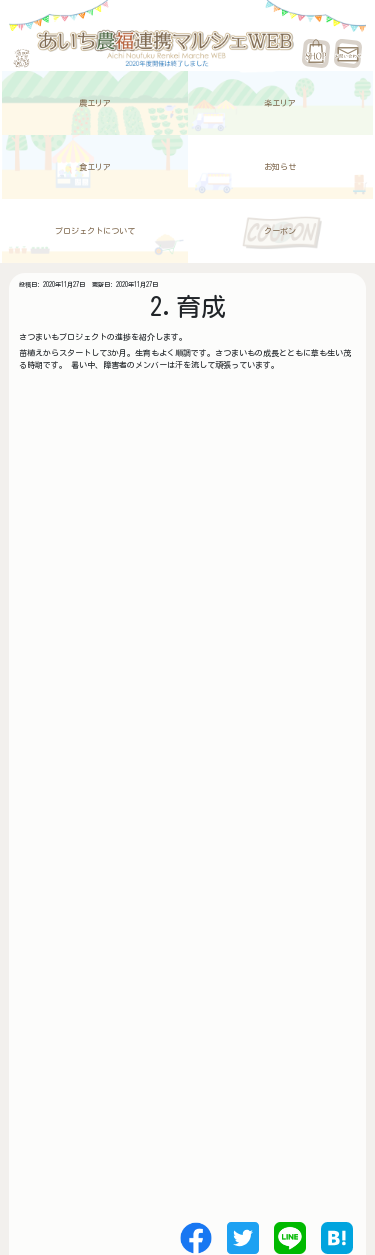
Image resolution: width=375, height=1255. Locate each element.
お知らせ (280, 167)
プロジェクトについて (95, 231)
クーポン (280, 231)
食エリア (95, 167)
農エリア (95, 103)
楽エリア (280, 103)
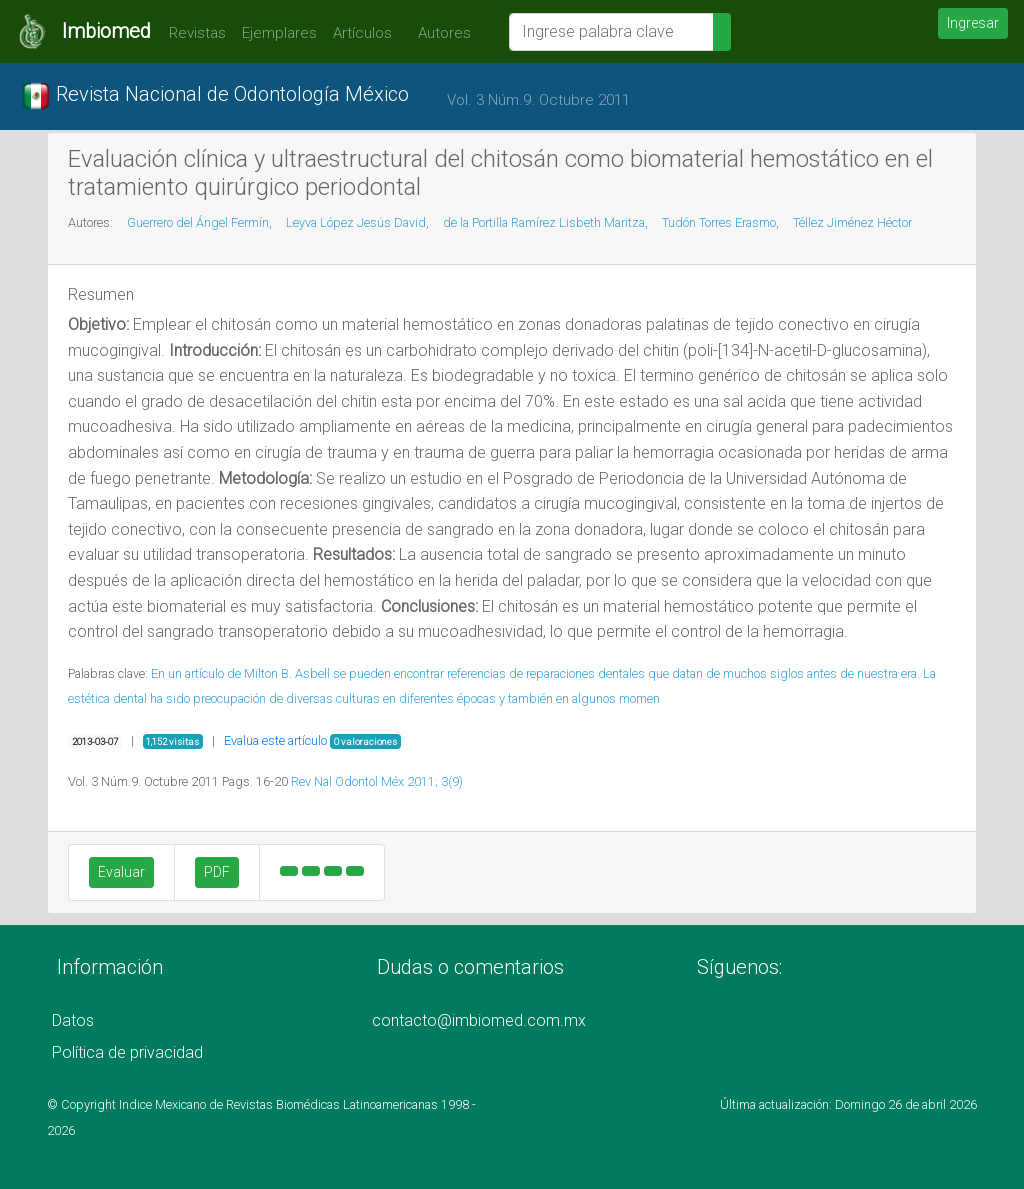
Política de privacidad (127, 1052)
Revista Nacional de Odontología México (215, 96)
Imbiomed (106, 31)
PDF (217, 872)
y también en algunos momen (579, 698)
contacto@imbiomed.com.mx (479, 1020)
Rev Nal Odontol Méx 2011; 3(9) (377, 781)
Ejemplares (279, 33)
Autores (439, 33)
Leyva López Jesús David (356, 222)
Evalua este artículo (275, 740)
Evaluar (121, 872)
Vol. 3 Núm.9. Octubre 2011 (538, 100)
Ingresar (973, 23)
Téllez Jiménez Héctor (852, 222)
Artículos (362, 33)
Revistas (192, 33)
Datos (73, 1020)
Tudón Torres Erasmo (719, 222)
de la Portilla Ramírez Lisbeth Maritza (544, 222)
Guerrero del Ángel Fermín (198, 222)
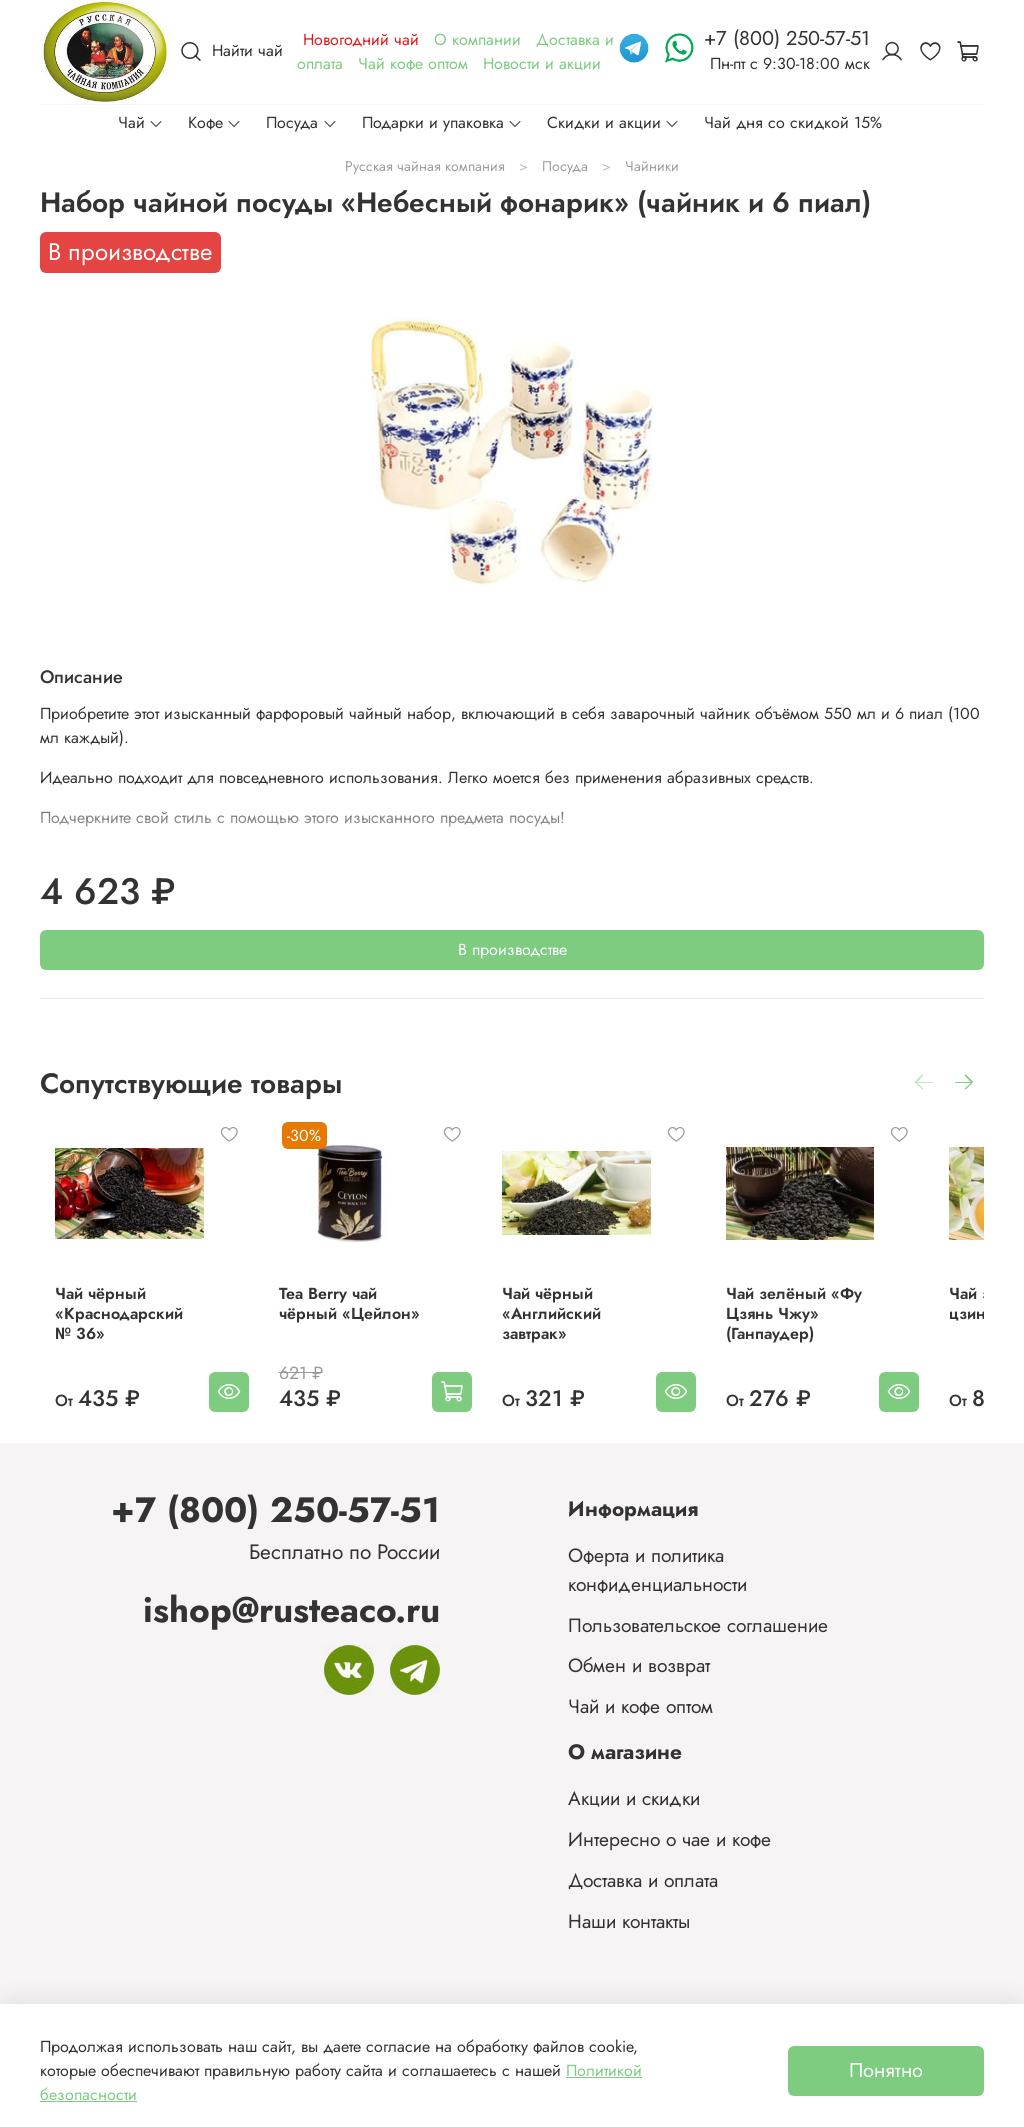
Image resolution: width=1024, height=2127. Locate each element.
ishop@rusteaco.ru (291, 1609)
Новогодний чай (361, 39)
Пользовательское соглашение (698, 1625)
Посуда (301, 122)
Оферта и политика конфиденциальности (657, 1569)
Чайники (652, 166)
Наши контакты (629, 1921)
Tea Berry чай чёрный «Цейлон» (364, 1323)
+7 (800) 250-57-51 (275, 1509)
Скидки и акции (613, 122)
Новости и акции (542, 63)
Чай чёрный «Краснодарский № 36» (114, 1333)
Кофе (215, 122)
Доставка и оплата (643, 1880)
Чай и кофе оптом (640, 1706)
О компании (477, 39)
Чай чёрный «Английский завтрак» (576, 1333)
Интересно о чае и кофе (669, 1839)
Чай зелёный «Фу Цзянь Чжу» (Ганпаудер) (839, 1333)
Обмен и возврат (639, 1665)
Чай (141, 122)
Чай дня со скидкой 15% (793, 122)
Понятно (886, 2070)
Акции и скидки (634, 1798)
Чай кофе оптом (413, 63)
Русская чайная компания (425, 166)
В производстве (512, 949)
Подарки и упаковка (442, 122)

→ **Exercise brief**: Copy all of the rows above without any changes, and leave the pictures out.

→ **The answer**:
Image resolution: width=375, height=1255. Locate each element.
お知らせ (280, 167)
プロジェクトについて (95, 231)
クーポン (280, 231)
食エリア (95, 167)
農エリア (95, 103)
楽エリア (280, 103)
Política de privacidad (127, 1052)
Revista Nacional de Odontología México (215, 96)
Imbiomed (106, 31)
PDF (217, 872)
y también en algunos momen (579, 698)
contacto@imbiomed.com.mx (479, 1020)
Rev Nal Odontol Méx 2011; 3(9) (377, 781)
Ejemplares (279, 33)
Autores (439, 33)
Leyva López Jesús David (356, 222)
Evalua este artículo (275, 740)
Evaluar (121, 872)
Vol. 3 Núm.9. Octubre 2011 (538, 100)
Ingresar (973, 23)
Téllez Jiménez Héctor (852, 222)
Artículos (362, 33)
Revistas (192, 33)
Datos (73, 1020)
Tudón Torres Erasmo (719, 222)
de la Portilla Ramírez Lisbeth Maritza (544, 222)
Guerrero del Ángel Fermín (198, 222)
Image resolution: width=1024, height=2127. Locate each element.
ishop@rusteaco.ru (291, 1609)
Новогодний чай (361, 39)
Пользовательское соглашение (698, 1625)
Посуда (301, 122)
Оферта и политика конфиденциальности (657, 1569)
Чайники (652, 166)
Наши контакты (629, 1921)
Tea Berry чай чёрный «Цейлон» (364, 1323)
+7 (800) 250-57-51 (275, 1509)
Скидки и акции (613, 122)
Новости и акции (542, 63)
Чай чёрный «Краснодарский № 36» (114, 1333)
Кофе (215, 122)
Доставка и оплата (643, 1880)
Чай и кофе оптом (640, 1706)
О компании (477, 39)
Чай чёрный «Английский завтрак» (576, 1333)
Интересно о чае и кофе (669, 1839)
Чай зелёный «Фу Цзянь Чжу» (Ганпаудер) (839, 1333)
Обмен и возврат (639, 1665)
Чай (141, 122)
Чай дня со скидкой 15% (793, 122)
Понятно (886, 2070)
Акции и скидки (634, 1798)
Чай кофе оптом (413, 63)
Русская чайная компания (425, 166)
В производстве (512, 949)
Подарки и упаковка (442, 122)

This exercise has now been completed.